Mit der vielleicht allerletzten Chance, wieder Tuchfühlung auf die Nichtabstiegsränge herzustellen, wurde die Talfahrt in beeindruckender Manier gestoppt. Der SV Niederemmel verpasste es auf der anderen Seite, mit einem weiteren Sieg einen weiteren Schritt zum vorzeitigen Klassenverbleib zu gehen. Nach einem Fehler im Spielaufbau der Gäste schaltete die SG mit einem Tiefenpass von Timo Neumann blitzschnell um und bediente Lucas Jungandreas, der mit einer tollen Einzelleistung die Franzenheimer Führung markierte (33.). Zu Beginn der zweiten Halbzeit überschlugen sich die Ereignisse. Mit einem unhaltbaren trockenen Schuss ins kurze Eck erhöhte zunächst Mike Mokelke auf 2:0 (53.), ehe Niederemmel eine zeitnahe Antwort fand. Jacob Grüner verkürzte per Foulelfmeter auf 1:2 (56.). Doch wiederum nur fünf Minuten später stellte Mike Mokelke nach Chipball über die Abwehr von Neumann mit einem Heber über den Torwart hinweg den alten Abstand wieder her – 3:1 (61.). Den 4:1-Endstand besorgte dann Adrian Meier, der nach einem Pass in den Rückraum von Mike Mokelke zum finalen Treffer abschloss (70.). Der Sieg der Hausherren hätten durchaus höher ausfallen können, doch Philipp Mendgen scheiterte mit einem Foulelfmeter am reaktionsschnellen SVN-Torwart Dennis Korn (73.).
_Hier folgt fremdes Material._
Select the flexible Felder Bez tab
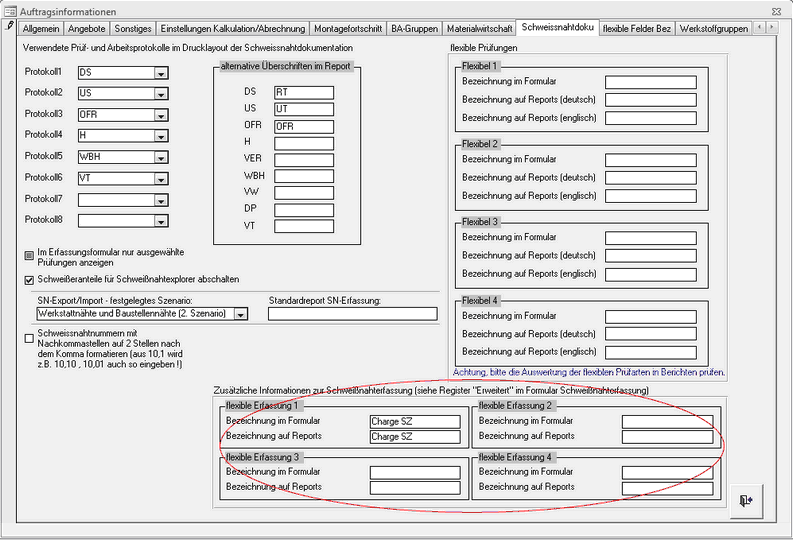The image size is (793, 540). pyautogui.click(x=637, y=29)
Franzenheims Routinier und Erster Vorsitzender Mendgen zog ein äußerst positives Fazit. „Unser Hauptaugenmerk war darauf gerichtet, dass wir defensiv gut und kompakt stehen und die Räume eng halten. Das ist uns gut gelungen. Über die gesamte Spielzeit hatten wir mehr Zugriff und haben den Spielaufbau von Niederemmel weitgehend unterbunden. Es war ein Befreiungsschlag, den wir im Kollektiv errungen haben. Wir haben endlich wieder die Grundtugenden zurückgebracht.“ SVN-Coach Sascha Kohr sprach von einer „völlig verdienten Niederlage“. Der konstatierte, dass „man über das gesamte Spiel gemerkt hat, dass der Trainerwechsel für Franzenheim etwas gebracht hat. Die ersten 30 Minuten hatten wir das Geschehen noch komplett im Griff, doch im Anschluss daran war der Gegner einfach besser, giftiger und kämpferisch gut. Sie haben die Mehrzahl der Zweikämpfe gewonnen. Unsere Offensive hat kein Land gesehen.“ Verpassten in der ersten Halbzeit Benedikt Vogedes und Jacob Grüner noch gute Möglichkeiten, war die „zweite Halbzeit desolat. Franzenheim hat uns niedergerungen“.